Please repeat the records exactly from their first line, finishing at the line containing "Result (97, 165)" and including it.
··· Exercise materials
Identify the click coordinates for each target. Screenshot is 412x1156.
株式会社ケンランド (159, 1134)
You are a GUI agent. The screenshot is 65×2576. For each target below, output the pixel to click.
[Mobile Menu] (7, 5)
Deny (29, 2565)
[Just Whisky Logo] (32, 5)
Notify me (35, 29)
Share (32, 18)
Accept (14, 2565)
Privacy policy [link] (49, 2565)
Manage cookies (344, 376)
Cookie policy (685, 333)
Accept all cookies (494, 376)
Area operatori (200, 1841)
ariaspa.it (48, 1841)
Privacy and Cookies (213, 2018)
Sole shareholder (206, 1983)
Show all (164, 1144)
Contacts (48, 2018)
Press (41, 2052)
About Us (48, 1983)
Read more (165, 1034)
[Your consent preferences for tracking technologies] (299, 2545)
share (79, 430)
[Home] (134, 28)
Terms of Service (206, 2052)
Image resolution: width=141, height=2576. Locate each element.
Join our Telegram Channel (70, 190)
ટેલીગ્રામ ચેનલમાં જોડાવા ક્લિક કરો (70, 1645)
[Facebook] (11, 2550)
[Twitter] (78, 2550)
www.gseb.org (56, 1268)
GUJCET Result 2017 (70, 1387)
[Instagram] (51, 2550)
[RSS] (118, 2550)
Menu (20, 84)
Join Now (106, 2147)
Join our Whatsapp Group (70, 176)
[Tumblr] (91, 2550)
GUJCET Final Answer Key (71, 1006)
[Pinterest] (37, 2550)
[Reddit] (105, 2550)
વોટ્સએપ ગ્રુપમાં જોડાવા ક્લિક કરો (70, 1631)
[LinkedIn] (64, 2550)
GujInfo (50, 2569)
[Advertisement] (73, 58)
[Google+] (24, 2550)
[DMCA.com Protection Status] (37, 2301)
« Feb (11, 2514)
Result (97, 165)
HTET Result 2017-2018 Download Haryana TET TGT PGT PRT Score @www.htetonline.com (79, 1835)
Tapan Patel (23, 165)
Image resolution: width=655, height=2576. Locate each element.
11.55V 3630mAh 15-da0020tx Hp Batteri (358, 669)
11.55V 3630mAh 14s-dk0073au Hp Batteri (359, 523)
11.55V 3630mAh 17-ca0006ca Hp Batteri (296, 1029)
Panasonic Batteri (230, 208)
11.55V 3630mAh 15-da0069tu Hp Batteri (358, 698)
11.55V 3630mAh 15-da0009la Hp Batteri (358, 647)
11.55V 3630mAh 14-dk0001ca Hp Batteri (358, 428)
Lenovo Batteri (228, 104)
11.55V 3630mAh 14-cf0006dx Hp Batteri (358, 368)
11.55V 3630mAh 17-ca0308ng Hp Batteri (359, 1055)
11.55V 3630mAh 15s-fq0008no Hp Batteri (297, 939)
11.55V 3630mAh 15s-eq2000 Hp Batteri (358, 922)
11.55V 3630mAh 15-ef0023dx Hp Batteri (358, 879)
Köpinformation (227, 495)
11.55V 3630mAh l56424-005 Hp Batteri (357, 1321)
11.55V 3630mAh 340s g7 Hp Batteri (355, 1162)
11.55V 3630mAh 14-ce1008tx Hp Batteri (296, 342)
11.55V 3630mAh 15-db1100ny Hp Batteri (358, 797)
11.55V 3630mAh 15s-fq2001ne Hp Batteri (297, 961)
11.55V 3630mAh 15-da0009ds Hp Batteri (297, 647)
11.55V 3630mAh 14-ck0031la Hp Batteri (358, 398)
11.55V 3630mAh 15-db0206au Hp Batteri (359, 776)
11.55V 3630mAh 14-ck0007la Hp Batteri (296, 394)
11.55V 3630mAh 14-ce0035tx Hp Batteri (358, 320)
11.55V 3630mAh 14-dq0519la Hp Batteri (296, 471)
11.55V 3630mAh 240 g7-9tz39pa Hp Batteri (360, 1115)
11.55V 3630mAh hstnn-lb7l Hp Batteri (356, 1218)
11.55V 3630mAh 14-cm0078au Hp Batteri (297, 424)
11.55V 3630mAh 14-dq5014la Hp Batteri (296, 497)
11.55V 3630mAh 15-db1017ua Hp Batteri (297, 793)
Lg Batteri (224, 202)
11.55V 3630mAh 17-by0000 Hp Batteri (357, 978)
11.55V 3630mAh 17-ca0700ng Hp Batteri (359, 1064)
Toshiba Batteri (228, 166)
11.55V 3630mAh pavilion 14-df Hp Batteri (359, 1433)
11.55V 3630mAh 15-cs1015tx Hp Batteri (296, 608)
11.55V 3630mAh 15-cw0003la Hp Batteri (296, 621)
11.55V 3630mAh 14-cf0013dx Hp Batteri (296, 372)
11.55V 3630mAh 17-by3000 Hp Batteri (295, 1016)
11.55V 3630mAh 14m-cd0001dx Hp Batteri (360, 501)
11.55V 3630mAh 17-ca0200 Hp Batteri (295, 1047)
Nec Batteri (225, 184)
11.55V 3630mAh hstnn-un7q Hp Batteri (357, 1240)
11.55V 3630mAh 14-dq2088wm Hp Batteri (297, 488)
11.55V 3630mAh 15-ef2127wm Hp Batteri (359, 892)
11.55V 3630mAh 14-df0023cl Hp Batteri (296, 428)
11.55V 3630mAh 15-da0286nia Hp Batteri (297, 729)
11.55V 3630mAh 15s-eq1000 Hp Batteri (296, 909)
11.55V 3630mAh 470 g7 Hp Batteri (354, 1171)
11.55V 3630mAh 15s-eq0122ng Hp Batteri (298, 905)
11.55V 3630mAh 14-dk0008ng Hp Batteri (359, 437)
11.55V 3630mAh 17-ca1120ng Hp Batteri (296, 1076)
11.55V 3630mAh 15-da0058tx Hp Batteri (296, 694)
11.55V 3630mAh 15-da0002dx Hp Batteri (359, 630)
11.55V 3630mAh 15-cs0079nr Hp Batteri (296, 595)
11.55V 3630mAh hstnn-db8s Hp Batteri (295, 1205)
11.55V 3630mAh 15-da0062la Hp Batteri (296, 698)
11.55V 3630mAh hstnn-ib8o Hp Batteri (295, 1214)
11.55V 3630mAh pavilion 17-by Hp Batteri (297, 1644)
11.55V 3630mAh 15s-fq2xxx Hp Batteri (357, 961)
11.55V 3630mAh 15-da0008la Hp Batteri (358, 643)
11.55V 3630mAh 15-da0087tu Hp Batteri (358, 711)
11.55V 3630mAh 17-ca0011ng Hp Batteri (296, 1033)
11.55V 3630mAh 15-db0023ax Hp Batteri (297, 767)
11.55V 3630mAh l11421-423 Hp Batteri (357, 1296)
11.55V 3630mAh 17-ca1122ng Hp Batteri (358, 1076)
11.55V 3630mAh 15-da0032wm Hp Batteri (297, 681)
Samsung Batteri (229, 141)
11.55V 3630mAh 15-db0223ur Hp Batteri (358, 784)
······
[Result of the exercise]
Identify the click coordinates for each target. Screenshot is 412x1156.
株式会社ケンランド (159, 1134)
You are a GUI agent. The screenshot is 65×2576. For each target below, output the pixel to click.
[Mobile Menu] (7, 5)
Deny (29, 2565)
[Just Whisky Logo] (32, 5)
Notify me (35, 29)
Share (32, 18)
Accept (14, 2565)
Privacy policy [link] (49, 2565)
Manage cookies (344, 376)
Cookie policy (685, 333)
Accept all cookies (494, 376)
Area operatori (200, 1841)
ariaspa.it (48, 1841)
Privacy and Cookies (213, 2018)
Sole shareholder (206, 1983)
Show all (164, 1144)
Contacts (48, 2018)
Press (41, 2052)
About Us (48, 1983)
Read more (165, 1034)
[Your consent preferences for tracking technologies] (299, 2545)
share (79, 430)
[Home] (134, 28)
Terms of Service (206, 2052)
Image resolution: width=141, height=2576. Locate each element.
Join our Telegram Channel (70, 190)
ટેલીગ્રામ ચેનલમાં જોડાવા ક્લિક કરો (70, 1645)
[Facebook] (11, 2550)
[Twitter] (78, 2550)
www.gseb.org (56, 1268)
GUJCET Result 2017 (70, 1387)
[Instagram] (51, 2550)
[RSS] (118, 2550)
Menu (20, 84)
Join Now (106, 2147)
Join our Whatsapp Group (70, 176)
[Tumblr] (91, 2550)
GUJCET Final Answer Key (71, 1006)
[Pinterest] (37, 2550)
[Reddit] (105, 2550)
વોટ્સએપ ગ્રુપમાં જોડાવા ક્લિક કરો (70, 1631)
[LinkedIn] (64, 2550)
GujInfo (50, 2569)
[Advertisement] (73, 58)
[Google+] (24, 2550)
[DMCA.com Protection Status] (37, 2301)
« Feb (11, 2514)
Result (97, 165)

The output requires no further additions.